Tra le principali novità, la riforma stabilisce che la modifica della destinazione d’uso delle parti comuni del condominio potrà essere approvata dall’assemblea con la maggioranza dei condomini presenti, che devono rappresentare almeno i due terzi dell’edificio.

Il singolo condomino ha facoltà di staccarsi dall’impianto di riscaldamento centralizzato, se l’operazione non comporta oneri aggiuntivi per il resto del condominio, caso in cui dovrà partecipare alle spese di manutenzione dell’impianto centralizzato.

Sempre la maggioranza dei condomini può disporre tutte le migliorie per le parti comuni, interventi di eliminazione delle barriere architettoniche e installazione di impianti centralizzati per la ricezione di stazioni televisive.

Ciascun condomino non può effettuate opere o variazioni della destinazione d’uso, anche se consentite dalle norme edilizie, se questi lavori vanno a danneggiare le parti comuni dell’edificio. Le installazioni nelle parti comuni devono rispettare tassativamente le vigenti normative in materia di sicurezza negli edifici. Gli impianti non centralizzati non devono pregiudicare le parti comuni e devono consentire il mantenimento del decoro architettonico dell’edificio.

Le scale e gli ascensori sono mantenuti e ricostruiti dai proprietari delle unità immobiliari che li utilizzano. La relativa spesa è ripartita per metà in base al valore delle singole unità immobiliari e per l’altra metà in proporzione all’altezza di ciascun piano dal suolo. Quando l’uso dei lastrici solari non è comune a tutti i condomini, chi ne ha l’uso esclusivo deve contribuire per un terzo della spesa per riparazioni o ricostruzioni del lastrico, mentre gli altri due terzi sono a carico di tutti i condomini, in proporzione al valore dell’unità immobiliare di ciascuno.

Le altre disposizioni riguardano il ruolo e le responsabilità dell’amministratore condominiale, la gestione del rendiconto condominiale, la costituzione dell’assemblea.
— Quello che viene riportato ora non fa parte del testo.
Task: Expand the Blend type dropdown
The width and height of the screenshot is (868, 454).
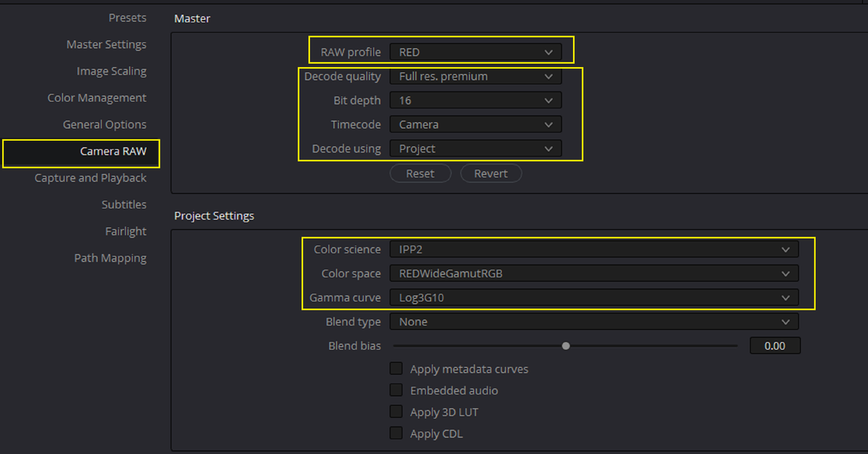Action: pyautogui.click(x=594, y=322)
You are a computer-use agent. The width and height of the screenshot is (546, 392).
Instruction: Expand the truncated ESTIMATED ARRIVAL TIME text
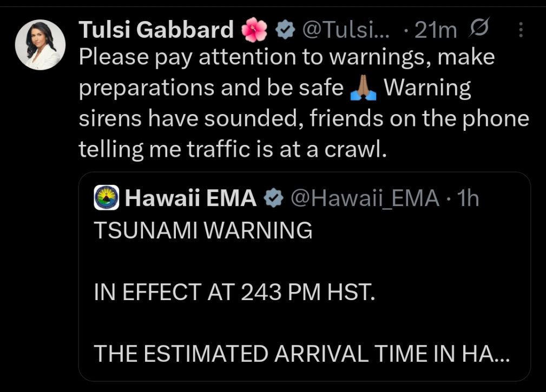[301, 354]
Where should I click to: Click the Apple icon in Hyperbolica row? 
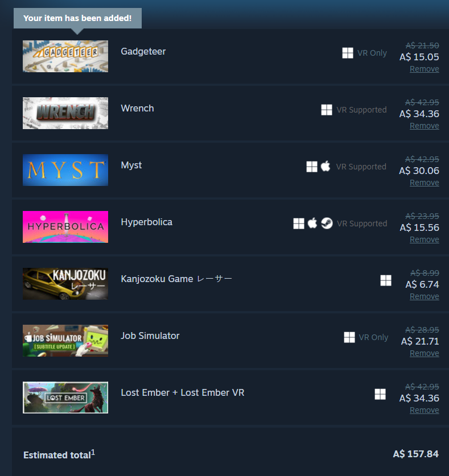click(312, 223)
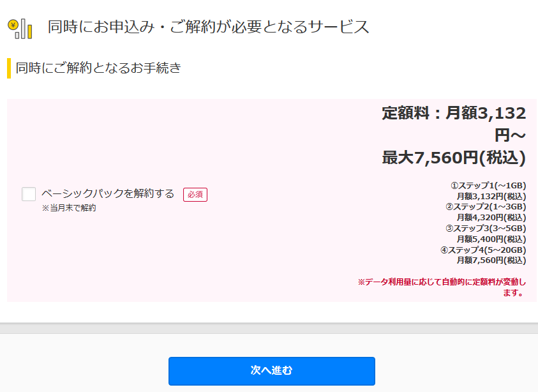Click the ④ステップ4(5~20GB) line
This screenshot has height=392, width=538.
click(x=483, y=250)
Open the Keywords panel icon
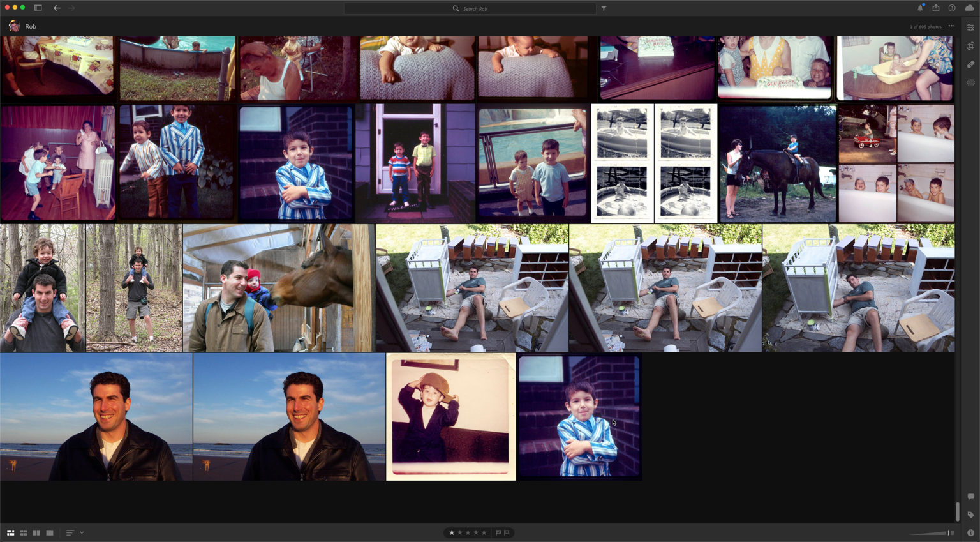Viewport: 980px width, 542px height. pyautogui.click(x=970, y=515)
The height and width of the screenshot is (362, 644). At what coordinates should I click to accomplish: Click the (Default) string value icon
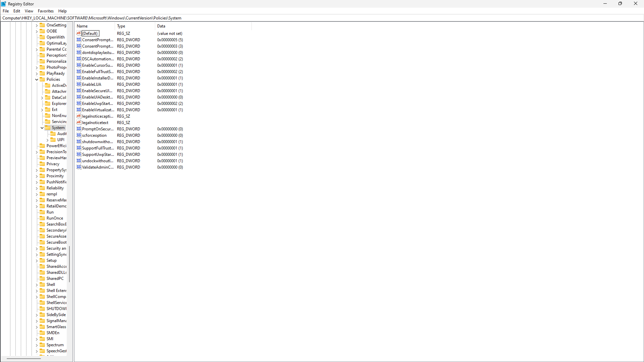coord(79,34)
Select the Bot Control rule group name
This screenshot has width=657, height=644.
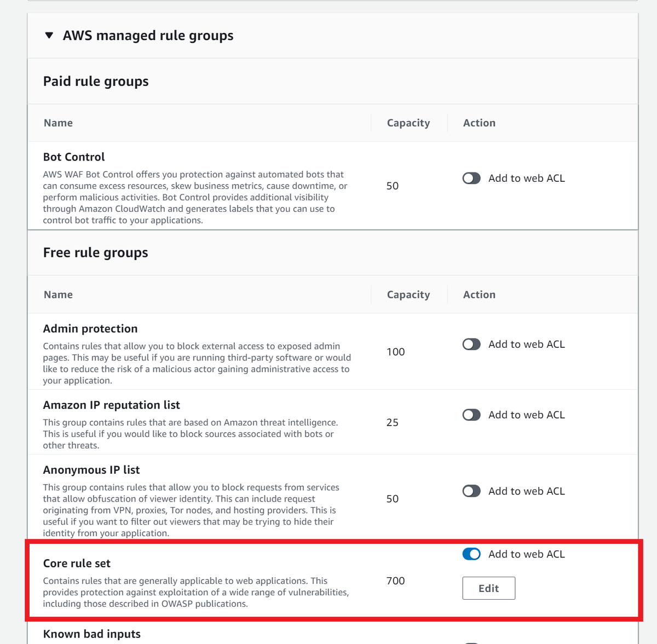point(74,157)
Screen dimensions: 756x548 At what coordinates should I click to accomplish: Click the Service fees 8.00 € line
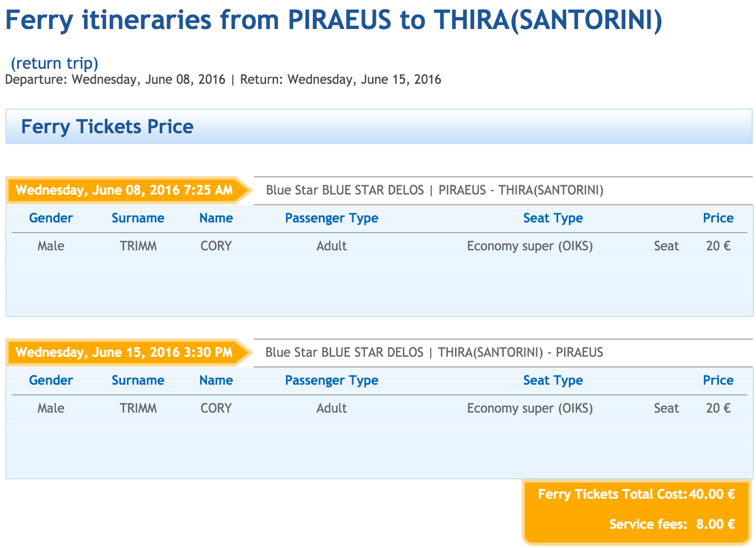[673, 524]
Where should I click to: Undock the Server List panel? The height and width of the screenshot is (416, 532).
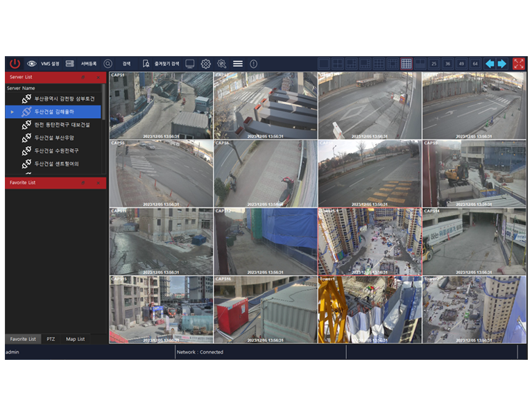tap(83, 77)
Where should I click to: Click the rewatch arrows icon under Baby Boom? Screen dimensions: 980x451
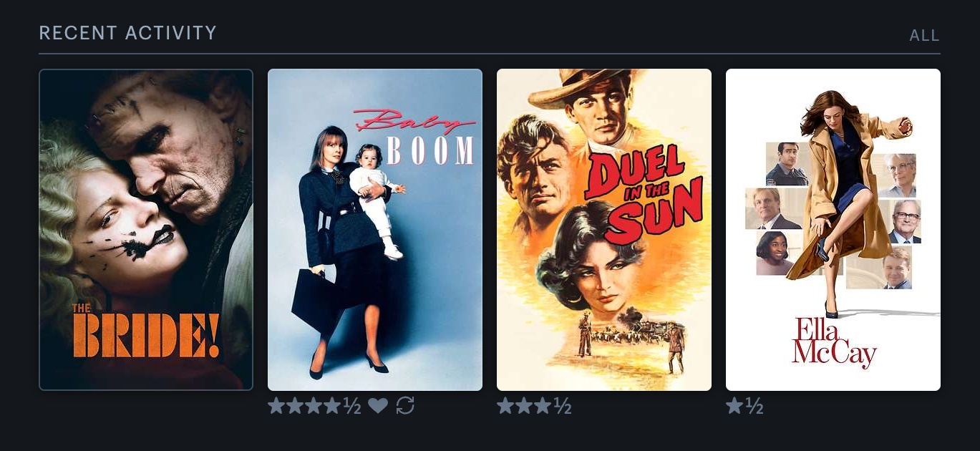pyautogui.click(x=405, y=407)
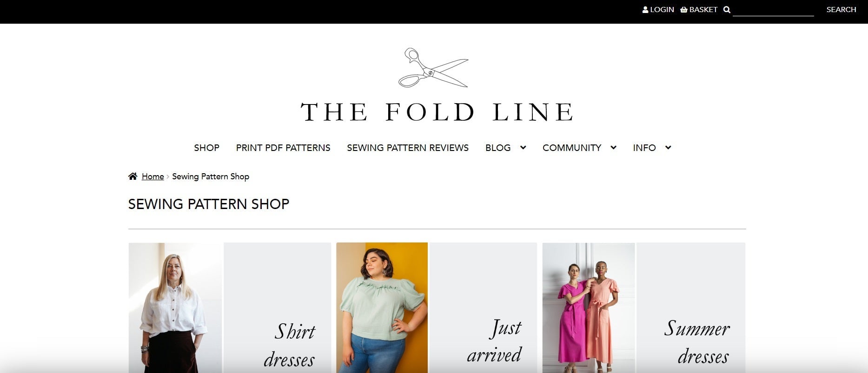
Task: Open Print PDF Patterns menu item
Action: [283, 148]
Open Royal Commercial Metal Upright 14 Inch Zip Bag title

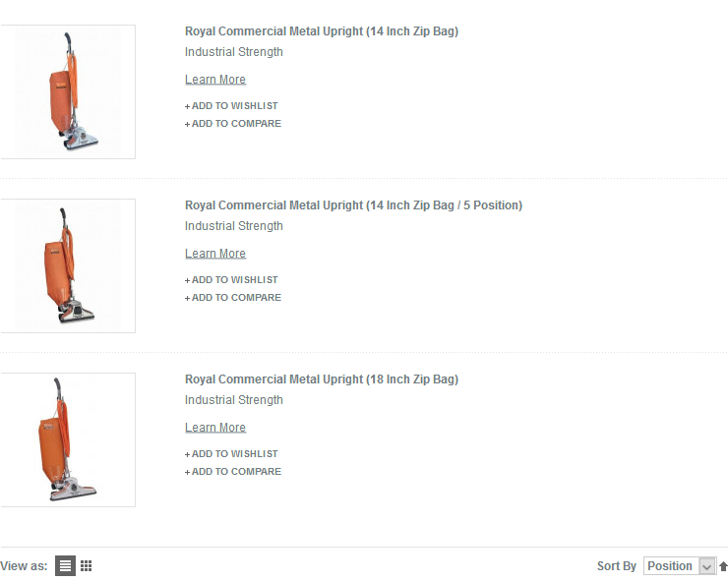click(x=322, y=31)

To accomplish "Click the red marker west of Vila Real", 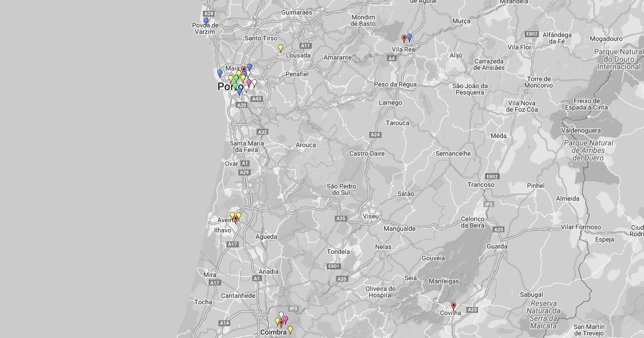I will (x=404, y=39).
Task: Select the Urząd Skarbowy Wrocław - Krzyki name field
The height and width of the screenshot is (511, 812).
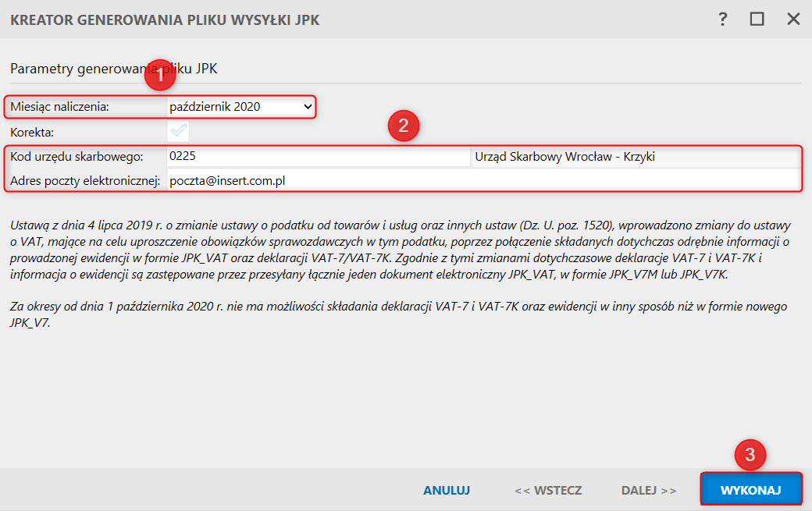Action: [x=636, y=157]
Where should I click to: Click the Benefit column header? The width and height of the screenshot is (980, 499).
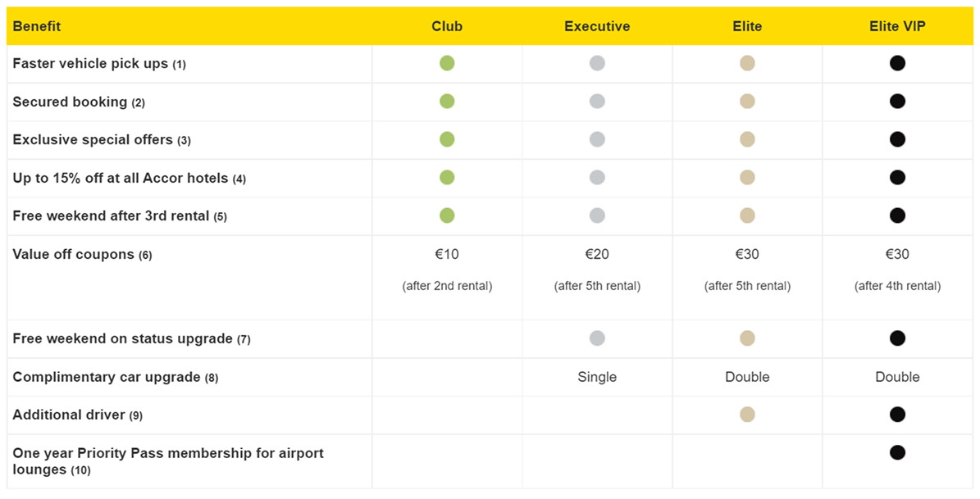point(37,26)
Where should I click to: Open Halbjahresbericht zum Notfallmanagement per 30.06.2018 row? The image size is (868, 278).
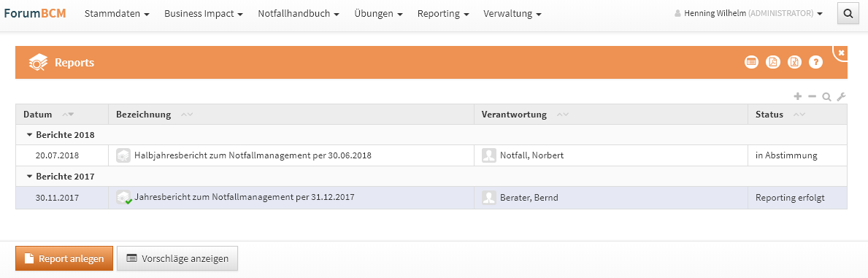[x=431, y=155]
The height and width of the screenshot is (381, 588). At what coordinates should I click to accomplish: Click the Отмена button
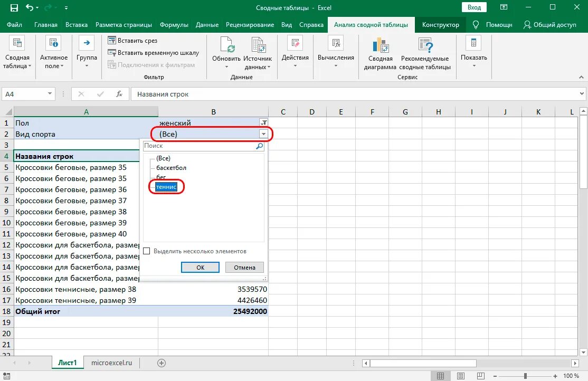pos(244,268)
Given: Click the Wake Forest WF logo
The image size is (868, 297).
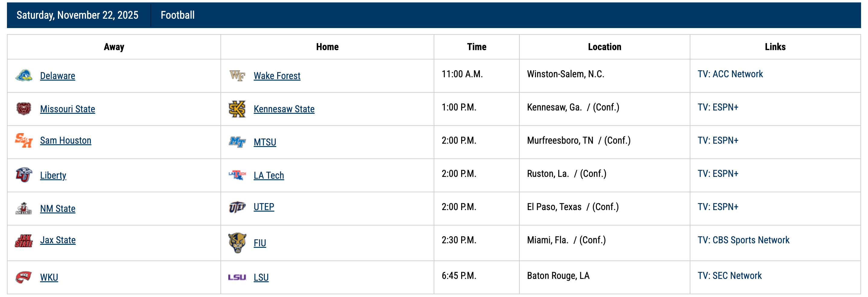Looking at the screenshot, I should click(x=237, y=76).
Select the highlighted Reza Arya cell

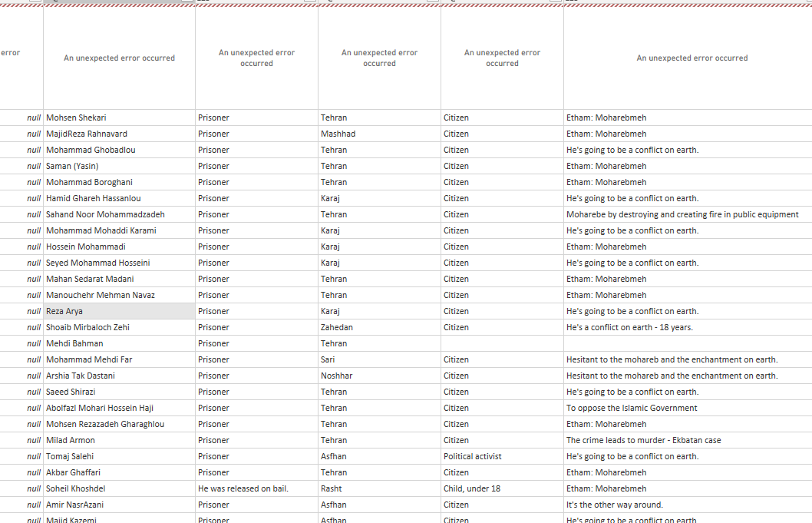[119, 311]
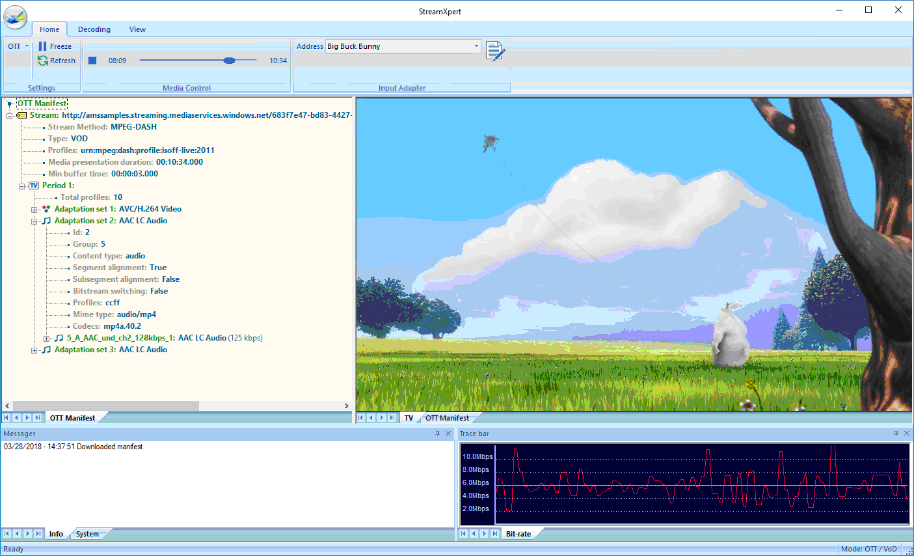Pin the Trace bar panel
The image size is (914, 556).
pos(894,433)
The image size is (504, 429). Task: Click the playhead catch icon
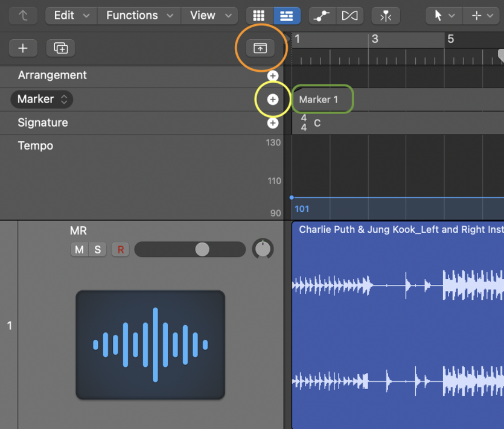point(386,16)
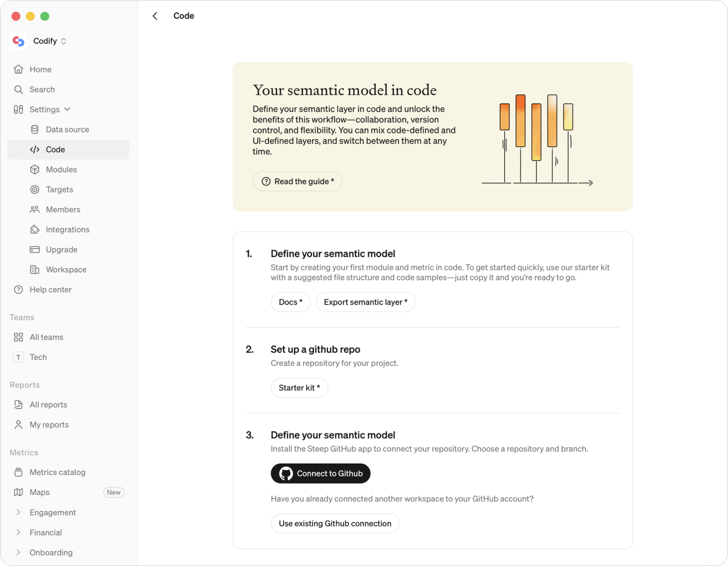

Tra le novità più importanti in materia di nomina, revoca e obblighi dell’amministratore, vi sono una serie di dati e strumenti di conoscenza e di pubblicità che l’amministratore deve mettere a disposizione dei condomini, per consentire loro la valutazione delle sue qualifiche e del suo operato.

Inoltre, all’atto di accettazione della nomina, l’amministratore ha l’obbligo di presentare una polizza di assicurazione a garanzia degli atti compiuti nell’espletamento del mandato e, salvo espressa dispensa da parte dell’assemblea, di agire per la riscossione forzosa delle somme dovute entro quattro mesi dalla data in cui il credito diventa esigibile, rispondendo dei danni a lui imputabili per il ritardo. La durata in carica viene infine portata da uno a due anni e vengono anche tipizzati i comportamenti per i quali può essere disposta la sua revoca.

Le nuove regole riguardano anche la costituzione dell’assemblea e la validità delle deliberazioni. In particolare, si prevede che in prima convocazione sia regolarmente costituita con la presenza di un numero di condomini pari ai due terzi del valore dell’intero edificio e la maggioranza dei partecipanti al condominio.L’avviso di convocazione, contenente specifica indicazione dell’ordine del giorno, deve essere comunicato almeno cinque giorni prima della data fissata per l’adunanza in prima convocazione, e deve contenere l’indicazione del luogo e dell’ora della riunione.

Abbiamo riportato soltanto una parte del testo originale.